- Born: Mary Camille Skora
- Education: Highlands University
- Occupations: Journalist; Radio broadcaster;
- Known for: Radio broadcasting and journalism

= Camille Bohannon =

American radio announcer and journalist

Camille Bohannon is an American broadcaster who spent four decades in radio, including working as an anchor/reporter for the U.S. national news networks of NBC, Mutual, United Press International and AP Broadcast. After retiring in 2008, she continued to work part-time as a voice-over and narrator announcer. She has also served as a member of the Broadcast Committee of the U.S. National Press Club.

==Early life==

Born Mary Camille Skora, Bohannon was the only child of Lillian Marie and George W. Skora. As the daughter of a State Department foreign service employee, she lived in eight countries and learned to speak four languages. She graduated cum laude in 1968 from Highlands University in Las Vegas, New Mexico, where she was named "Woman of the Year". In 2008 the university recognized her as a "distinguished alumna".

==Radio career==

Bohannon first became involved in broadcasting by chance. At Highlands she studied language and political science, with the general idea of following her father into foreign service work. However, she was asked to provide commentary about the university's homecoming parade by the local cable TV company's CATV-Channel 2, which evolved into a daily news program that was also carried by local radio station KFUN, which later hired her as a disc jockey.

After moving to the Washington, D. C. area, in 1970 she began working at a series of regional radio stations, beginning with the overnight program at WHFS, a suburban Maryland outlet. After that station changed to fulltime rock programming, she moved to weekend shifts at WETA and WWDC. In 1976 she and then-husband Jim Bohannon began hosting radio station WTOP's morning program. However, the station owner did not want the show to be labeled as a "husband and wife team", so Camille had to adopt the pseudonym of "Laura Walters". The next year the two moved to middays at WRC, with Camille now allowed to use her own name.
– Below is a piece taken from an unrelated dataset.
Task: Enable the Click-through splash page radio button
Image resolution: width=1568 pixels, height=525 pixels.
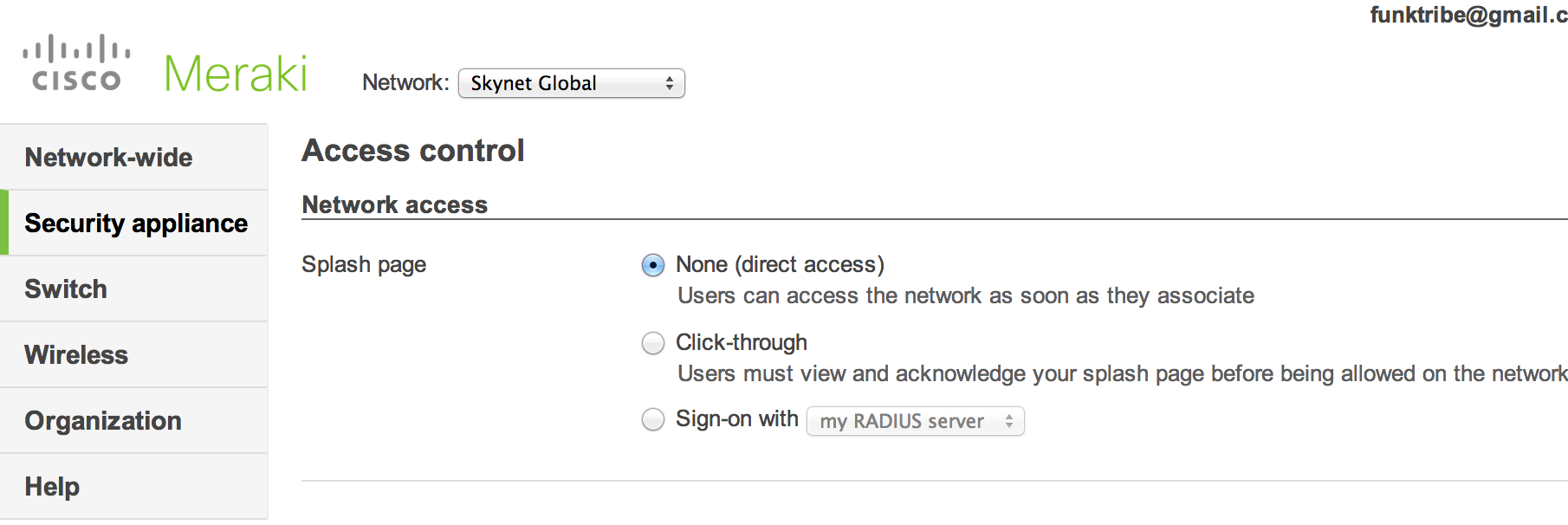Action: click(x=653, y=343)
In 1980 the pair left D.C. to work mornings at WCFL in Chicago. At the time of the move Camille was quoted as saying: "People ask how we can be together so much, but my answer is that we're making up for the first five years when I was a DJ at night and Jim did news during the day and we never saw each other." However, the couple eventually divorced.

Camille Bohannon later moved back to the Washington, D.C. area, where she generally continued to use her married name, while sometimes broadcasting using the pseudonym "Ann Taylor". During the rest of her career she primarily worked in a series of national radio network news positions. In late 1983, she joined the United Press International Radio Network as an anchor. In 1987 she became a part-time anchor at Westwood One, and in 1990 became fulltime anchor of NBC Radio Networks overnight hourly newscasts. In 1993 she joined Associated Press Radio as an anchor/reporter. While at AP, she wrote and recorded the daily "Today in History" series.

After retiring in 2008, Bohannon continued to work on individual voice-over and narration projects.

==Personal life==

Camille married Jim Bohannon in Silver Spring, Maryland in late 1970. Although they later divorced, she kept her married name.